The acid-base metabolism was investigated in 9 infants and toddlers, aged 5 months to 2.3 years (median, 6 months), treated with topiramate (TPM) for seizures at Johannes Gutenberg University, Mainz, Germany. TPM was used in maximal doses of 8.2-26 mg/kg/day (median, 11 mg/kg/day), as add-on therapy in 5 and monotherapy in 4 patients with refractory seizures. Diagnoses were infantile spasms in 5, epilepsia partialis continua in 1, infantile epileptic encephalopathy in 1, and Lennox-Gastaut syndrome in 2 cases. Metabolic acidosis developed in 8 patients after 8-26 days (median, 14 days) of TPM treatment. Median serum bicarbonate was 17 mM, minimal base excess -7.9 mM, and pH between 7.22 and 7.40 (median, 7.35). Four children had clinical signs of hyperventilation and required oral sodium bicarbonate; TPM effectiveness was not affected. Monitoring of acid-base metabolism is recommended in young children during therapy with TPM. [1]
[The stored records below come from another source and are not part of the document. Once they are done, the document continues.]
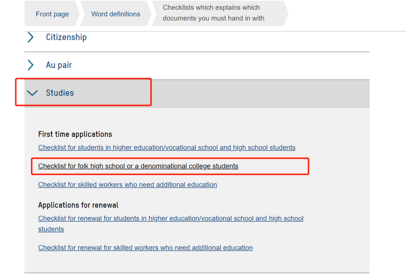Collapse the Studies section chevron
406x280 pixels.
point(33,93)
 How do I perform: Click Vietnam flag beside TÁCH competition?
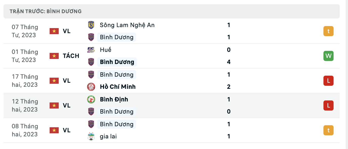pyautogui.click(x=54, y=56)
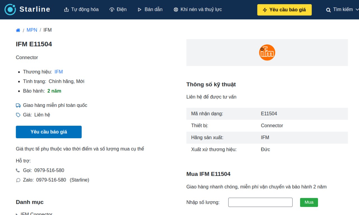Image resolution: width=359 pixels, height=215 pixels.
Task: Expand the Tìm kiếm dropdown chevron
Action: [x=357, y=10]
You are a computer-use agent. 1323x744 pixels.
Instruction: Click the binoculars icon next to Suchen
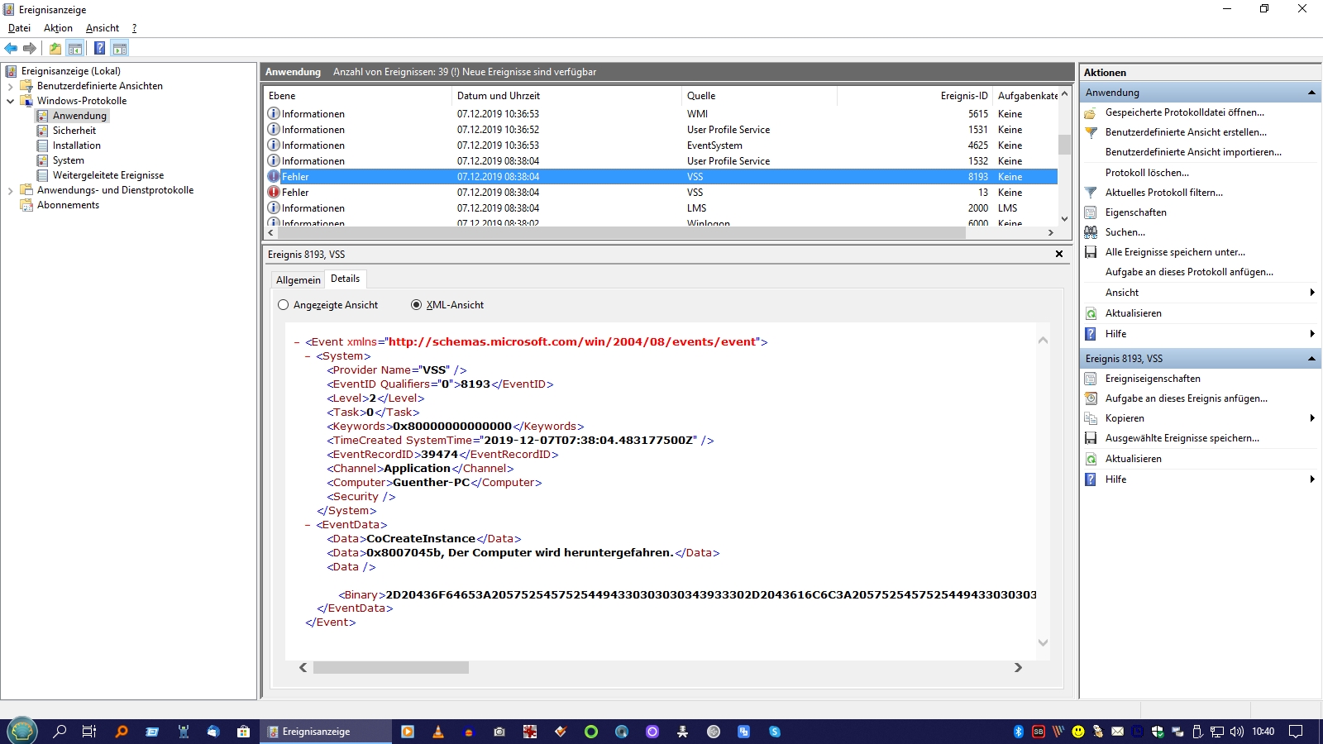click(1091, 232)
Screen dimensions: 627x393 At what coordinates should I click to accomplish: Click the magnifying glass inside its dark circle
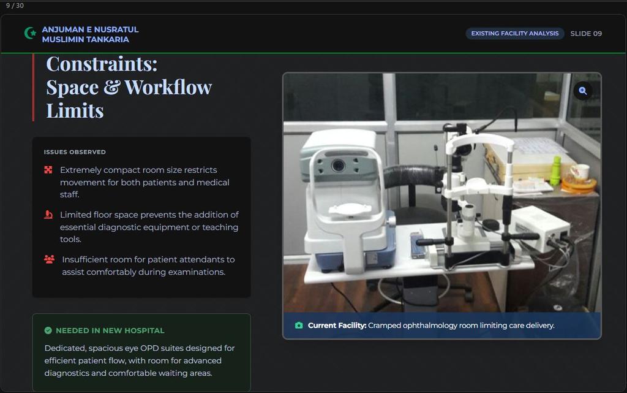[582, 90]

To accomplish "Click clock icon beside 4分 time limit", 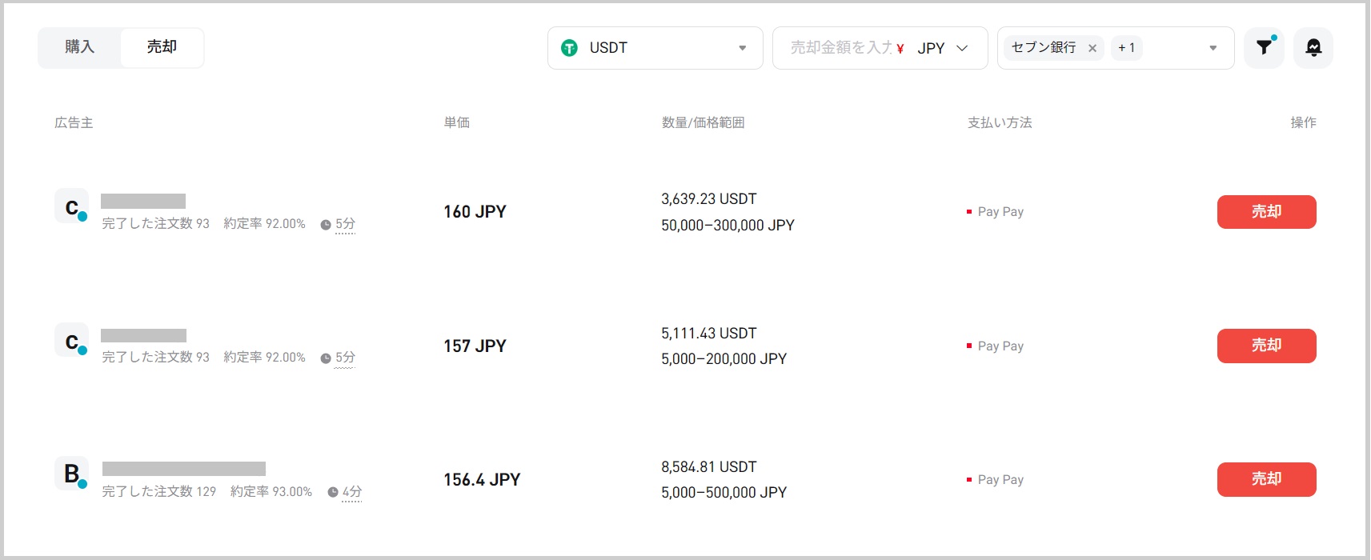I will (x=333, y=492).
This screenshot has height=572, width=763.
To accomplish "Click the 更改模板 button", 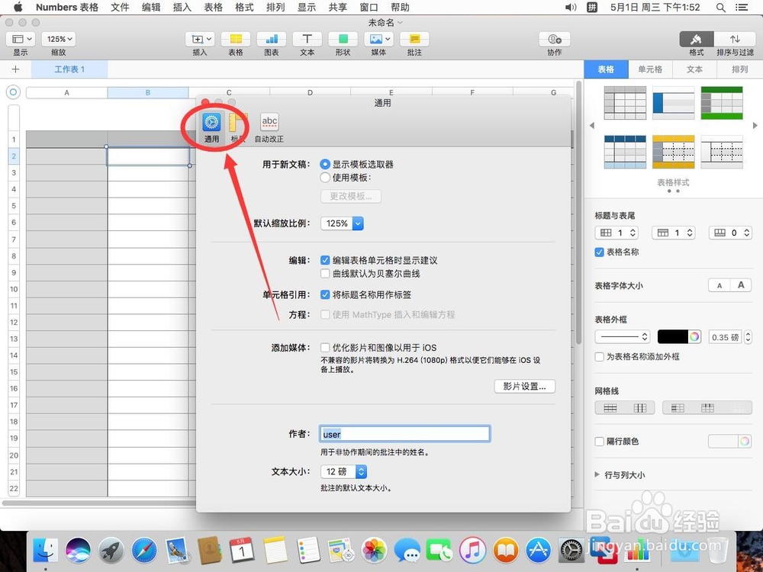I will point(350,196).
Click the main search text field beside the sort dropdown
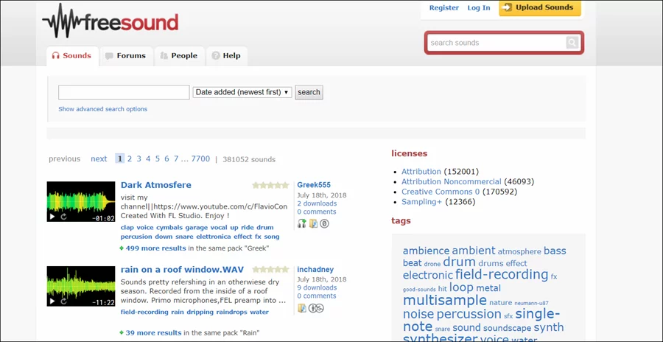The height and width of the screenshot is (342, 663). coord(124,92)
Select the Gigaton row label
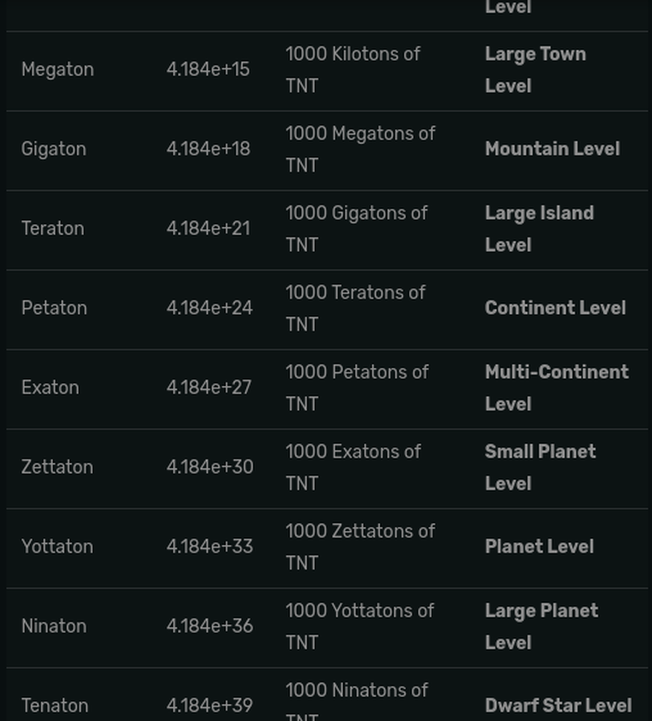The height and width of the screenshot is (721, 652). pyautogui.click(x=54, y=149)
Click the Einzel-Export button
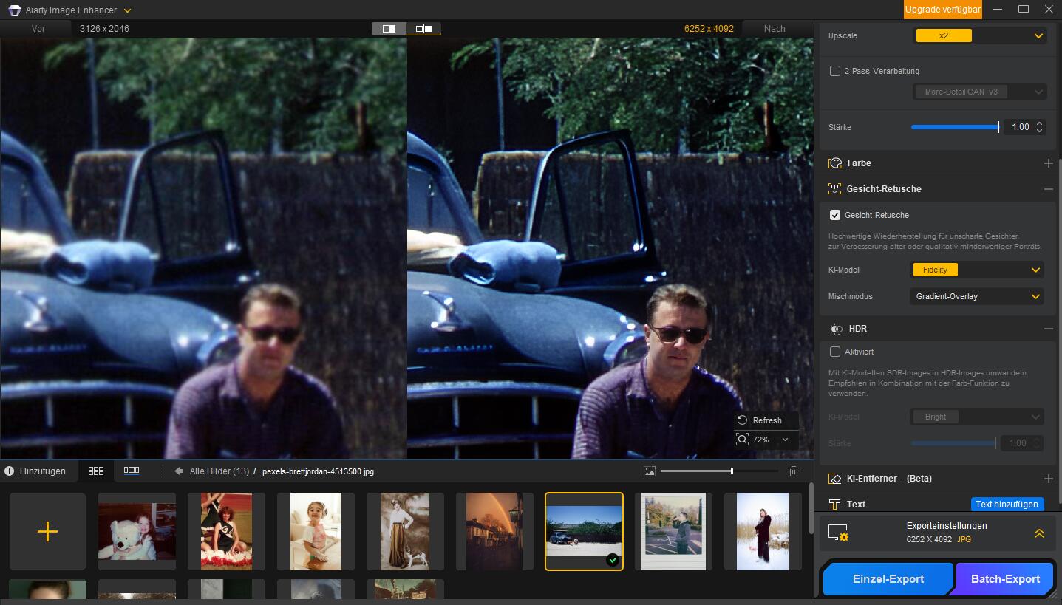 888,579
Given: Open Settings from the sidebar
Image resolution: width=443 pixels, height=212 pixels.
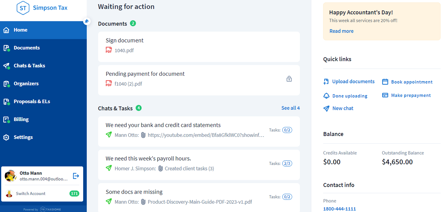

COMMENT. Metabolic acidosis, a consequence of carbonic anhydrase inhibition, is a frequent side effect of topiramate in infants and toddlers during treatment for refractory seizures. Since the mechanism of anticonvulsant action of carbonic anhydrase inhibitors is unrelated to the metabolic acidosis [2], the addition of sodium bicarbonate to TPM to correct hyperventilation would not be expected to lead to a recurrence of seizures.